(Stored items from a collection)
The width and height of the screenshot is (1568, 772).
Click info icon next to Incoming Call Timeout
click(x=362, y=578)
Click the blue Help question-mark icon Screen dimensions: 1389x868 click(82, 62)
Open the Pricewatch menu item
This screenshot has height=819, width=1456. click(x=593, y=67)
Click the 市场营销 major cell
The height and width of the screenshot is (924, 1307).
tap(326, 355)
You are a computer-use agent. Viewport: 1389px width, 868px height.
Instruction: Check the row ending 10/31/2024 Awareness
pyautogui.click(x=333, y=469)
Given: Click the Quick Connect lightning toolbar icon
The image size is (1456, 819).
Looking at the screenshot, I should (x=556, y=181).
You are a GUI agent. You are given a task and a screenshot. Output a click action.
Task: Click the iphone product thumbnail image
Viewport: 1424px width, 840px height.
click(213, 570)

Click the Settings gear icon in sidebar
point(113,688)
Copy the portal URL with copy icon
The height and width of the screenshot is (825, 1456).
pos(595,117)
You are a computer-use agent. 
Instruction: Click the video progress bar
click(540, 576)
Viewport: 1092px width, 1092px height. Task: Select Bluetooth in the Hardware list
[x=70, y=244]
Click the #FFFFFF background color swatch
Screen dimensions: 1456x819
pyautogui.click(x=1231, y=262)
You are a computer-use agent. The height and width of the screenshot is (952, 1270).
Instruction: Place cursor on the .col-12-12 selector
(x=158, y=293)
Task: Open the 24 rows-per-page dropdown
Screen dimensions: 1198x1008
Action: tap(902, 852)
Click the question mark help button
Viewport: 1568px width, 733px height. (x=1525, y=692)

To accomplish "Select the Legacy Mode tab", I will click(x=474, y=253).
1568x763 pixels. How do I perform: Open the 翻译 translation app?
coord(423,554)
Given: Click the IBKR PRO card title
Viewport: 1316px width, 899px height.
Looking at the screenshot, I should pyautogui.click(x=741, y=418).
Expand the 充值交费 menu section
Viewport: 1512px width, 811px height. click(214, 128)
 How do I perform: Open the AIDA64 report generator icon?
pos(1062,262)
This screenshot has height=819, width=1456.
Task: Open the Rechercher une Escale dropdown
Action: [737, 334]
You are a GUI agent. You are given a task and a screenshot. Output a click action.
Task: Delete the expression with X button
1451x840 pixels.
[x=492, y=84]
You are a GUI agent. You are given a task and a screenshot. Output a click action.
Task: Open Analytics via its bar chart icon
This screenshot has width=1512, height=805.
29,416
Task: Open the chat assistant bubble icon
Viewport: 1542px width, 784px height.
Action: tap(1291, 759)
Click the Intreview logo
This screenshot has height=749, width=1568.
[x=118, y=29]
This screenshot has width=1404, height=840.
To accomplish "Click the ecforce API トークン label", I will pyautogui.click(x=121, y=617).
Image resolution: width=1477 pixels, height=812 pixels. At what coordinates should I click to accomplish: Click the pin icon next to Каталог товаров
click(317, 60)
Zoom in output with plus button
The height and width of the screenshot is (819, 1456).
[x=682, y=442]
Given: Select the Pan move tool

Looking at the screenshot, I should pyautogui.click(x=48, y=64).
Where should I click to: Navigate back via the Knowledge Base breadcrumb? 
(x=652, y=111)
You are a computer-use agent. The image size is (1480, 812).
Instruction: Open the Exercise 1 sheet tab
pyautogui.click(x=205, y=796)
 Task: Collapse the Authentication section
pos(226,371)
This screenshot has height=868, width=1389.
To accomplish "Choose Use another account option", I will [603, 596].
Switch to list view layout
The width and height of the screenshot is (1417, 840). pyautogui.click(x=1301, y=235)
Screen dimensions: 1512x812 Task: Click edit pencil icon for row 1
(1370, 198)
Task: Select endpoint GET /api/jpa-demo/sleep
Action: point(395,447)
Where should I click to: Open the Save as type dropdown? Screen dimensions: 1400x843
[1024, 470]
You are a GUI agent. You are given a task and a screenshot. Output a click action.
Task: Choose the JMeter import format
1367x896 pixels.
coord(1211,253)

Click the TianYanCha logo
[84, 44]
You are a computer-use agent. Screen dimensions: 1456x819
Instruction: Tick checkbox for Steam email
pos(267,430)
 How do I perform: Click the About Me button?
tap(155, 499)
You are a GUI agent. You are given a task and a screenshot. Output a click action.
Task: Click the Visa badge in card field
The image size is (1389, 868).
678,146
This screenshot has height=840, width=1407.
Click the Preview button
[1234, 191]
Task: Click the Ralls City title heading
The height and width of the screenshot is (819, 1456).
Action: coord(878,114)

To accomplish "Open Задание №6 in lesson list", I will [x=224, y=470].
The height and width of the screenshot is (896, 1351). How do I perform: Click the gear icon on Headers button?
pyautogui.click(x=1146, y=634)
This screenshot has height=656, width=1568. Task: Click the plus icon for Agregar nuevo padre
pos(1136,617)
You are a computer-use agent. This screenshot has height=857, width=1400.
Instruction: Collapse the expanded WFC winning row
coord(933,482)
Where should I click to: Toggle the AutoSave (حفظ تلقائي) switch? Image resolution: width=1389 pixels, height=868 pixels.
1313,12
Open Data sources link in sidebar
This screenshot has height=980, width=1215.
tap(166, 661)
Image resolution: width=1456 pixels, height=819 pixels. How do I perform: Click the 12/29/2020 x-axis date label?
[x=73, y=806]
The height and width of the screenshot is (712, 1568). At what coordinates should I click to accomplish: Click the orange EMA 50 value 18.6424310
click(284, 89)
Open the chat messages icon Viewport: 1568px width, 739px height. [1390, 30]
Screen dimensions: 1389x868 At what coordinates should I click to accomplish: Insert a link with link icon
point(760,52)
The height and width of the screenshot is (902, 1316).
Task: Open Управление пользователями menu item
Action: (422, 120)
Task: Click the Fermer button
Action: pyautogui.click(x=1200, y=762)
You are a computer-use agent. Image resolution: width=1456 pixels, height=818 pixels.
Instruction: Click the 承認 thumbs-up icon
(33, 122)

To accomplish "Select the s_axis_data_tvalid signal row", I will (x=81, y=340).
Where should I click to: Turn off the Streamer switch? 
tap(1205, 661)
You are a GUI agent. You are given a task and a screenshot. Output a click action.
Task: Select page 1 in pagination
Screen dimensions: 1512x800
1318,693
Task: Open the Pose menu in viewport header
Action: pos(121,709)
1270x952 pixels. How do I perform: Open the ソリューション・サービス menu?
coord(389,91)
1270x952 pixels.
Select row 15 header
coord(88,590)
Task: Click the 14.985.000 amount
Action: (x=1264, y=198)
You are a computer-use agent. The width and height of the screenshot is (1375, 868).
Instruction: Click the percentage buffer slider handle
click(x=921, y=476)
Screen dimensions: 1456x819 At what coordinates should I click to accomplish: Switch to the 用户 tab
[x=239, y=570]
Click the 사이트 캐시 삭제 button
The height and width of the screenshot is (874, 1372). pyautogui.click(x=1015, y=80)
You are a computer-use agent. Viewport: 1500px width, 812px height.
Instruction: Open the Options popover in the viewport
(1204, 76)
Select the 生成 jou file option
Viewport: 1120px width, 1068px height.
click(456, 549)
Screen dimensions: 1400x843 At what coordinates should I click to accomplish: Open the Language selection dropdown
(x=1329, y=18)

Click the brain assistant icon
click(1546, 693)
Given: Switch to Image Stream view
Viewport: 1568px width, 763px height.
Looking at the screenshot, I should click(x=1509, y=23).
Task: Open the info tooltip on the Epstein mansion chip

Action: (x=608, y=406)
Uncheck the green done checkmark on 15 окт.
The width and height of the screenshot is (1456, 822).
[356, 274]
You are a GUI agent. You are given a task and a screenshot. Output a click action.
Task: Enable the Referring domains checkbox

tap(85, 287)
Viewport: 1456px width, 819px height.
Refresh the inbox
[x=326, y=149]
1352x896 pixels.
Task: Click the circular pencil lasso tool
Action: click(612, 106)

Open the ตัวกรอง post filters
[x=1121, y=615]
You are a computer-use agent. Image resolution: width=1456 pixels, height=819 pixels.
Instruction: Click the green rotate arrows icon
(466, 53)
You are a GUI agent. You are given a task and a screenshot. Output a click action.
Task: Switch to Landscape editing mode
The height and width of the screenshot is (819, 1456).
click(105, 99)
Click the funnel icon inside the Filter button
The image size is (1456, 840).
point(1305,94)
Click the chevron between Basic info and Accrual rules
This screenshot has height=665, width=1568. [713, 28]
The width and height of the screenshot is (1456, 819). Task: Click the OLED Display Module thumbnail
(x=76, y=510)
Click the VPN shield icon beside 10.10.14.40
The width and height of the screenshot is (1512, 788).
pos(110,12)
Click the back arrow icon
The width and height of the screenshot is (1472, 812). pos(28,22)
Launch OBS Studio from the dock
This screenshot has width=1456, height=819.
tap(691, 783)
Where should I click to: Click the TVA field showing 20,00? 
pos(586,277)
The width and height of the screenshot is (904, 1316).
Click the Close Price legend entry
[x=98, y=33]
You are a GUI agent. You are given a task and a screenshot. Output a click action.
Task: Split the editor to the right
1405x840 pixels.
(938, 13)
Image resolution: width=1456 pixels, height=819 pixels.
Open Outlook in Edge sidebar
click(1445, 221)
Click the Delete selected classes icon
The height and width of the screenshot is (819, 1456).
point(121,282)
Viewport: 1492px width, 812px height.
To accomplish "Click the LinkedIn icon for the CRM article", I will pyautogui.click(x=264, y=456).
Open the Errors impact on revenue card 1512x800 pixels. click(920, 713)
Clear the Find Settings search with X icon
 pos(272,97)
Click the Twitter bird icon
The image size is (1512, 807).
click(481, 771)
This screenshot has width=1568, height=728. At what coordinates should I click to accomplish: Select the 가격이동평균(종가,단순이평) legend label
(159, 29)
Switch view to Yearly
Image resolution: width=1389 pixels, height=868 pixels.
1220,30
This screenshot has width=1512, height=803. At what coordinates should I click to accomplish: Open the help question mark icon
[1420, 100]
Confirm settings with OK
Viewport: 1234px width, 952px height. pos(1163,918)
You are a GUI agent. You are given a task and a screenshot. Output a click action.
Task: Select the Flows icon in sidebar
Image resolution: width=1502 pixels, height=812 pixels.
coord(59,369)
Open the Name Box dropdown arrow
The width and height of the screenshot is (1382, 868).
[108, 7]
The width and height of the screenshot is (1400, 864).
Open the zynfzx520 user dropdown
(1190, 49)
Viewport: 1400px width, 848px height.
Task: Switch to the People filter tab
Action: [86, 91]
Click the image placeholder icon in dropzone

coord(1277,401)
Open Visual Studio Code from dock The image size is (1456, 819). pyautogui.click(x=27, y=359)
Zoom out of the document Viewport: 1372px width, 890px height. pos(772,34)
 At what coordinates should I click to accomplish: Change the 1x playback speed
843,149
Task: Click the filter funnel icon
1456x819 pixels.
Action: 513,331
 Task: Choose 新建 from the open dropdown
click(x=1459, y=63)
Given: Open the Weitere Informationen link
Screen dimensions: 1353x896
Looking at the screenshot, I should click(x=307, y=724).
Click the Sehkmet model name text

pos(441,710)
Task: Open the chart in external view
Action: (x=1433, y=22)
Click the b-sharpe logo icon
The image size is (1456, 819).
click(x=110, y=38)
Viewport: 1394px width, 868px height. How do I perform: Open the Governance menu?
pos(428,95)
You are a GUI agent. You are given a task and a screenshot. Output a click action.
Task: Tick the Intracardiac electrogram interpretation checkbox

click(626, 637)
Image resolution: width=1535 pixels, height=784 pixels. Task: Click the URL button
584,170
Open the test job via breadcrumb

▶ _EXERCISE_
Quote the data above from the line containing "Screen dimensions: 1198x1008" to the line containing "Task: Open the chat assistant bubble icon", inclusive, and stop.

▶ _RESPONSE_
Screen dimensions: 1198x1008
Action: tap(902, 852)
Click the question mark help button
Viewport: 1568px width, 733px height. (x=1525, y=692)

To accomplish "Select the Legacy Mode tab", I will click(x=474, y=253).
1568x763 pixels. How do I perform: Open the 翻译 translation app?
coord(423,554)
Given: Click the IBKR PRO card title
Viewport: 1316px width, 899px height.
Looking at the screenshot, I should pyautogui.click(x=741, y=418).
Expand the 充值交费 menu section
Viewport: 1512px width, 811px height. click(214, 128)
 How do I perform: Open the AIDA64 report generator icon?
pos(1062,262)
This screenshot has height=819, width=1456.
Task: Open the Rechercher une Escale dropdown
Action: [737, 334]
You are a GUI agent. You are given a task and a screenshot. Output a click action.
Task: Delete the expression with X button
1451x840 pixels.
[x=492, y=84]
You are a GUI agent. You are given a task and a screenshot. Output a click action.
Task: Open Analytics via its bar chart icon
This screenshot has width=1512, height=805.
29,416
Task: Open the chat assistant bubble icon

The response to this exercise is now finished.